Project Partners: KCL, TCD, CSIC, Lead PIs: Blánaid White, Fiona Regan Funded by: EPA
Project Summary: This project will provide a detailed insight into the occurrence, fate and impact of contaminants of emerging concern (CECs) in Irish receiving waters, establishing a prioritised list of contaminants of emerging concern in Ireland along with a framework to risk assess these compounds, enabling future policy development to protect and enhance our water quality.
The objectives of IMPACT are to detect, monitor and risk assess contaminants of emerging concern (CECs), in particular pesticides, low level pharmaceuticals and personal care and cosmetic products (PCCPs). CECs can be defined as “manufactured or manmade chemicals or materials which have now been discovered or are suspected to be present in various environmental compartments and whose toxicity or persistence are likely to significantly alter the metabolism of a living being”. IMPACT assembles a world class research team with the knowledge, skills and expertise to provide comprehensive insight into the occurrence, fate and impact of contaminants of emerging concern in Irish receiving waters. This will enable us to support urban waste water treatment plant operators to develop and optimise strategies for the efficient removal of identified CECs and to minimise the potential risk posed by CECs in Irish waters. By establishing a prioritised list of pollutants of concern in Ireland, we can inform future policy development to protect and enhance Irish and European water quality. This project will allow concentrations of CECs to be measured, providing critical information for tools to evaluate their potential risks to human health.

### DATA SECTION:

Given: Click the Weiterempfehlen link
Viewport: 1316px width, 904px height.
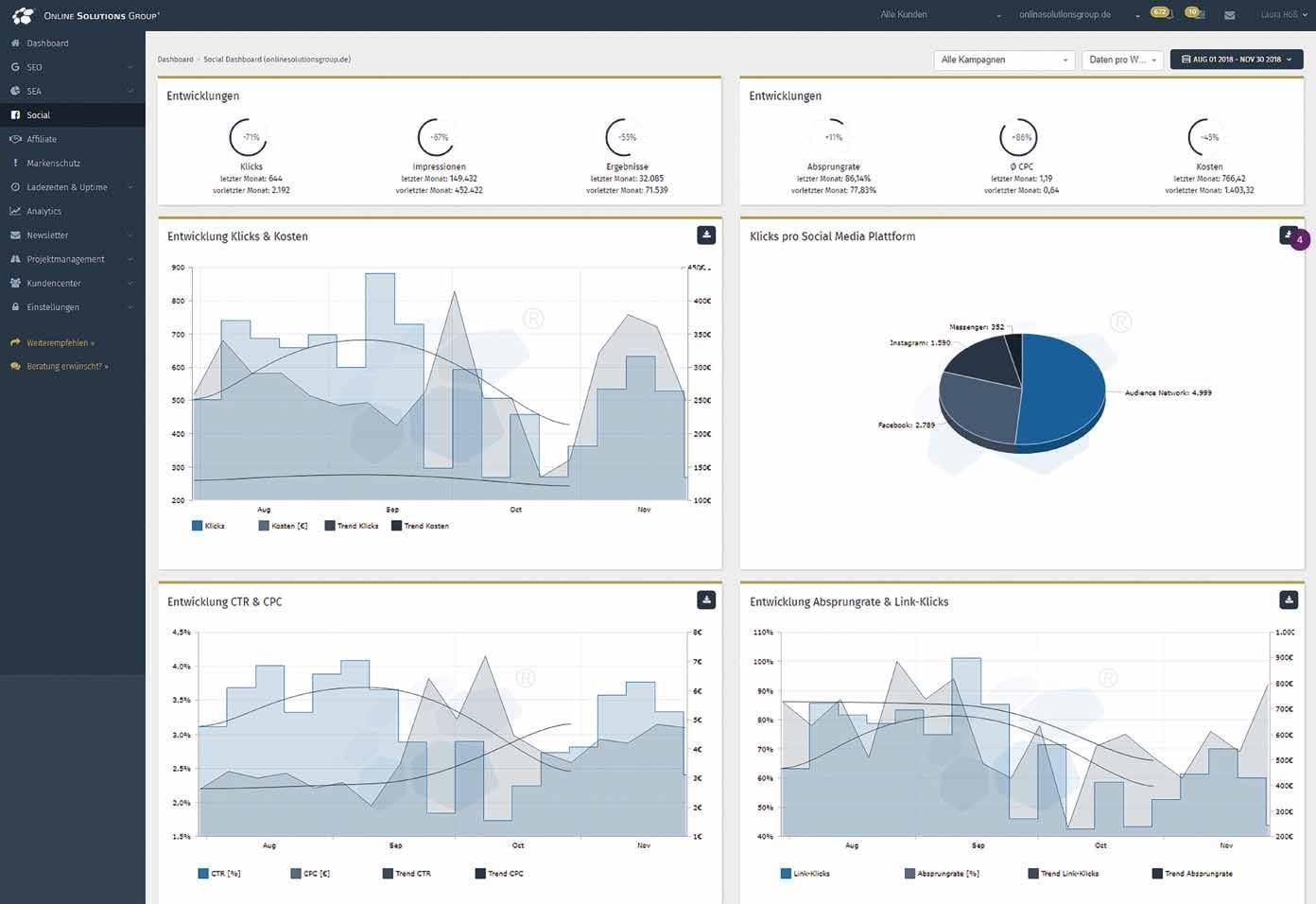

### WHAT THIS TASK INVOLVES:
Reproduce the IMPACT project description above word for word, in full.

### EXERCISE ANSWER:
Project Partners: KCL, TCD, CSIC, Lead PIs: Blánaid White, Fiona Regan Funded by: EPA
Project Summary: This project will provide a detailed insight into the occurrence, fate and impact of contaminants of emerging concern (CECs) in Irish receiving waters, establishing a prioritised list of contaminants of emerging concern in Ireland along with a framework to risk assess these compounds, enabling future policy development to protect and enhance our water quality.
The objectives of IMPACT are to detect, monitor and risk assess contaminants of emerging concern (CECs), in particular pesticides, low level pharmaceuticals and personal care and cosmetic products (PCCPs). CECs can be defined as “manufactured or manmade chemicals or materials which have now been discovered or are suspected to be present in various environmental compartments and whose toxicity or persistence are likely to significantly alter the metabolism of a living being”. IMPACT assembles a world class research team with the knowledge, skills and expertise to provide comprehensive insight into the occurrence, fate and impact of contaminants of emerging concern in Irish receiving waters. This will enable us to support urban waste water treatment plant operators to develop and optimise strategies for the efficient removal of identified CECs and to minimise the potential risk posed by CECs in Irish waters. By establishing a prioritised list of pollutants of concern in Ireland, we can inform future policy development to protect and enhance Irish and European water quality. This project will allow concentrations of CECs to be measured, providing critical information for tools to evaluate their potential risks to human health.